The White House stance is aimed at curtailing Colonel Qaddafi's backing of rebels fighting in Chad and reported bombing raids this week by Libyan jets in northern Chad.
The United States response has included stationing the US carrier Eisenhower off the Libyan coast. In addition, the US is sending $10 million in military aid , including 30 anti-aircraft missiles and three military advisers to Chad.
According to observers the arrival of three American military advisers here is the best indication of increased US concern about reported Libyan intervention in the civil war, including Libyan air attacks on President Hissein Habre's troops in Faya-Largeau.
The State Department and the Quai d'Orsay, France's Ministry of External Relations, say that the French and the US are cooperating to fashion an ''appropriate response'' to the direct Libyan intervention in the fighting in Chad. But the feeling among Western diplomats and observers in N'Djamena is that it is now the Reagan administration and not the French that is taking the lead in confronting Qaddafi.
As one Western official commented, ''The French have an ambiguous, a kind of love-hate relationship with Qaddafi which prevents them from confronting him directly. The Americans do not have such a problem. When they see Qaddafi making a move, they act quickly.''
Although the French continue to supply a substantial amount of military hardware to Habre's forces and French ''civilian'' pilots continue to fly that equipment from N'Djamena to Faya-Largeau, the events of the last few days lend substance to the conclusion that it is now the US that is taking the lead in supporting the Chadian government.

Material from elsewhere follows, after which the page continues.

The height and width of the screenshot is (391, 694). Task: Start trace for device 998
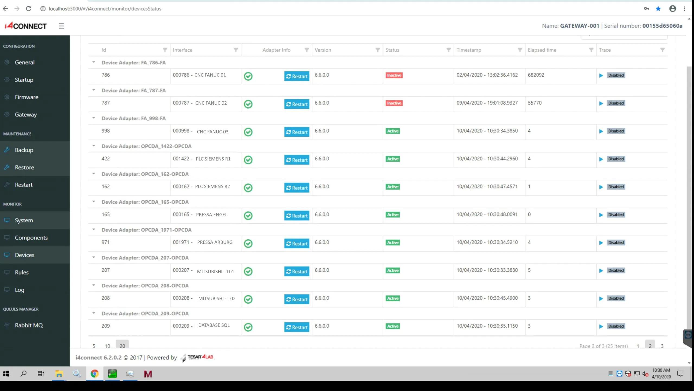(601, 132)
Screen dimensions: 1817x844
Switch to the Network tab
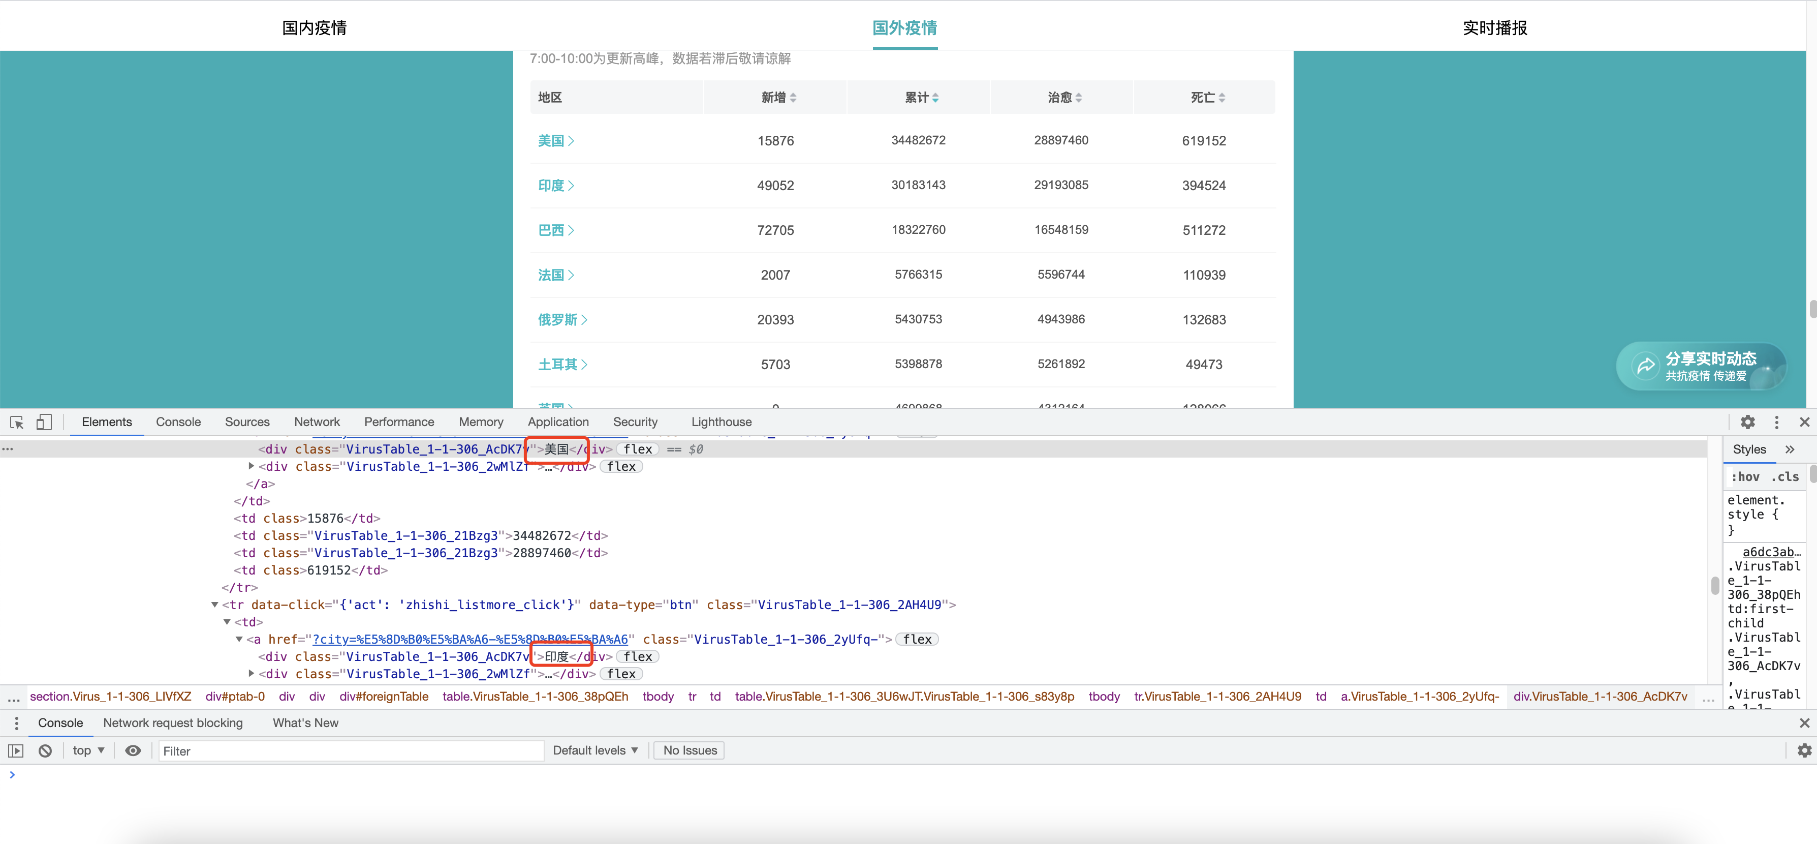pyautogui.click(x=317, y=422)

This is reflected in the sending of the carrier Eisenhower into the Gulf of Sidra, as well asthe sending of two AWACS to Egypt before scheduled air exercises with Egyptian forces next week. The airborne warning and control system (AWACS) planes could be used to monitor any Libyan air activity over Chad.
(For its part, Libya has not backed down before the US show of force. The Libyan news Agency Jana - still denying Libyan involvement in the bombings of Faya-Largeau and other northern Chad cities - warned any foray by foreign vessels into the Gulf of Sidra would be met with air attacks.

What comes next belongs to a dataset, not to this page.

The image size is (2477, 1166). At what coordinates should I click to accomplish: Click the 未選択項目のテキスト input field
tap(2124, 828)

(In Washington, State Department spokesman John Hughes said the US had ''no response except to say that we recognize a 12-mile territorial limit and we retain our right to operate in international waters.''
(Libya's claim to the 300-mile-wide gulf is rejected by Washington and most other governments.)
According to reliable Western sources in N'Djamena, it was the US that reacted first to the Libyan air attacks and to the Chadian government's request for increased assistance by flying in 30 Redeye hand-held antiaircraft missiles before similar French weapons arrived.
In addition, it is US advisers who are now training Chadian troops in the use of those missiles. The missiles should become operational by the weekend.
This apparent switch in the roles of the US and French governments has not been lost on Chadian officials. In recent days these officials have attempted to strike an increasingly responsive chord with the Reagan administration by stressing the East-West ramifications of the conflict.
''The Soviet Union is using Libya for its own purposes,'' Chadian Foreign Minister Idriss Miskine stated in a recent interview with Agence France-Presse. ''It is the Russians who are arming the Libyans and pushing Qaddafi to destabilize Africa to extend their hegemony.''
The Libyans are reportedly using Soviet-built Sukhoi bombers in their raids on Chad.
In an attempt to solicit increased US military assistance, the Chadian minister of information, Soumaila Mahamat, in his daily press conferences echoed the fears of the Reagan administration that a Libyan-influenced Chad could destabilize the entire central and east African region. Such a development would threaten such US friends as Egypt, the Sudan, and Nigeria.
As the minister said recently, ''Chad is simply at the forefront, and a victory for Libyan and Soviet expansionism here would be a blow to all neighboring African countries.''
According to the State Department, the recent increase in US military assistance to Chad remains within the original $10 million allotted to Chad by the Reagan administration last week.
Whether that will remain the case after the recent increase in Libyan air attacks at Faya-Largeau, and farther south at the strategic towns of Oum Chalouba and Kalait, remains to be seen.